The Diocese of Delhi is one of the 32 dioceses of the Malankara Orthodox Syrian Church.

==History==
The episcopal synod of the Malankara Orthodox Syrian Church created the Delhi Diocese in the year 1975, by carving it out of the erstwhile Outside Kerala Diocese. The newly created diocese was headed by Dr. Paulos Mar Gregorios.

==Timeline==
- 1942 – A congregation is formed and liturgical worship started by Fr. Mathews (later Catholicos Baselios Mar Thoma Mathews II)
- 1944 – Metropolitan Alexios Mar Theodosios of Kollam and the "Diocese outside Kerala" visits Delhi to explore the feasibility of building an Orthodox Church in Delhi.
- 1952 – During the second visit of Mar Theodosios, the congregation decided to take steps to construct a church of their own. The Delhi parish is formally launched and Fr. K.C Thomas (later the Metropolitan of Canada, U.K, and Europe Diocese, Thomas Mar Makarios) is appointed as the first resident Vicar of the parish of Delhi.
- 1961 – The Delhi Orthodox Syrian Church Society is registered with the threefold aim of establishing a place of worship for the parish, an educational institution, and a healthcare facility to the public.
- 1964 – The Foundation stone of the St.
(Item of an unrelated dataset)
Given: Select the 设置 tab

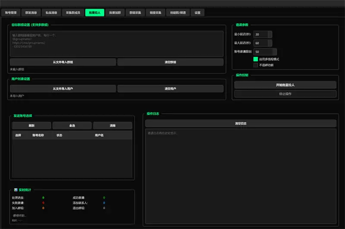Looking at the screenshot, I should tap(198, 13).
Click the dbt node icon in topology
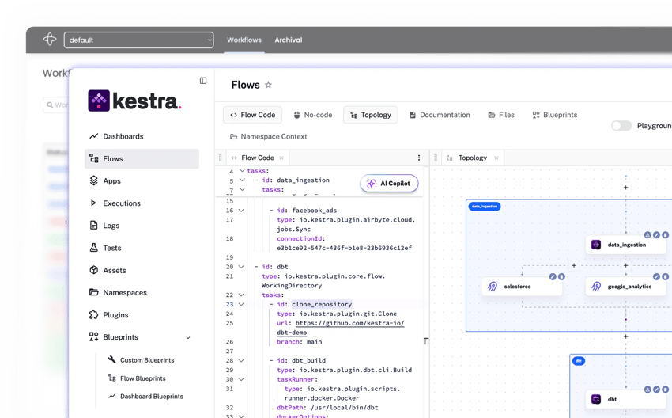 pyautogui.click(x=596, y=400)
Mary's Church (later Cathedral) at Hauz Khas, is laid by the Patriarch of Antioch, Ignatius Jacob III with the participation of the Diocesan Metropolitan Mathews Mar Athanasios (later Catholicos Baselios Mar Thoma Mathews I).
- 1968 – The St. Mary's Church is consecrated by the Diocesan Metropolitan, Mathews Mar Athanasios.
- 1975 – The Holy Synod establishes the new Diocese of Delhi.
- 1976 – Paulos Mar Gregorios takes charge as the Metropolitan of Delhi.
- 1981 – Foundation stone of the Delhi Orthodox Center is laid by Paulos Mar Gregorios, the Metropolitan of the Diocese.
- 1984 – The Delhi Orthodox Centre is dedicated by the Catholicos, Baselios Mar Thoma Mathews I and is inaugurated by the Vice President of India, R. Venkataraman.
- 1991 – Job Mar Philoxenos joins the Diocese as the Assistant Metropolitan.
- 1996 – Paulose Mar Gregorios Metropolitan dies.
- 2002 – Job Mar Philoxenos is consecrated as the Metropolitan on 26 December.
- 2011 – Job Mar Philoxenos Metropolitan dies on 20 November.
- 2012 – Youhanon Mar Demetrios is consecrated as new Metropolitan of the Delhi Diocese on 7 October 2012
- 2019 – The Renovated Delhi Orthodox Centre is consecrated by Baselios Mar Thoma Paulose II on 26–27 July 2019

==Diocesan Metropolitan==
- Paulos Mar Gregorios (1976–1996)
- Job Mar Philoxenos (1996–2011)
- Youhanon Mar Demetrios (2011 – present)

==The Diocese today==
Once the nucleus of the Orthodox Church in North India was formed in the capital of the country, the growth of parishes in adjacent centres was rapid and the establishment of the Diocese of Delhi followed in a few years. Outside Delhi, there are several parishes spread across the various States at Ambala, Alwar, Gurgaon, Kherti Nagar, Bharatpur, Gwalior, Jhansi, Dholpur, Agra, Dehradun, Hardwar, Bhatinda, Hanumangarh, Chandigarh, Ludhiana, Jalandhar, Hissar, Jaipur, Kanpur, Udaipur, Bhilwara, Banswara, Chittorgarh, Dungarpur, Pratapgarh, Singrauli, Obra., Renukoot, Varanasi, Ajmer, Kota, Rawat Bhatta, Lucknow, Rae Bareli, Allahabad, Jodhpur, Bikaner, and Jaisalmer. New congregations have also been started at BITS Pilani, and Pali. Allahabad has also witnessed an amicable settlement with the CNI Church, and a vicar has been nominated for the church there.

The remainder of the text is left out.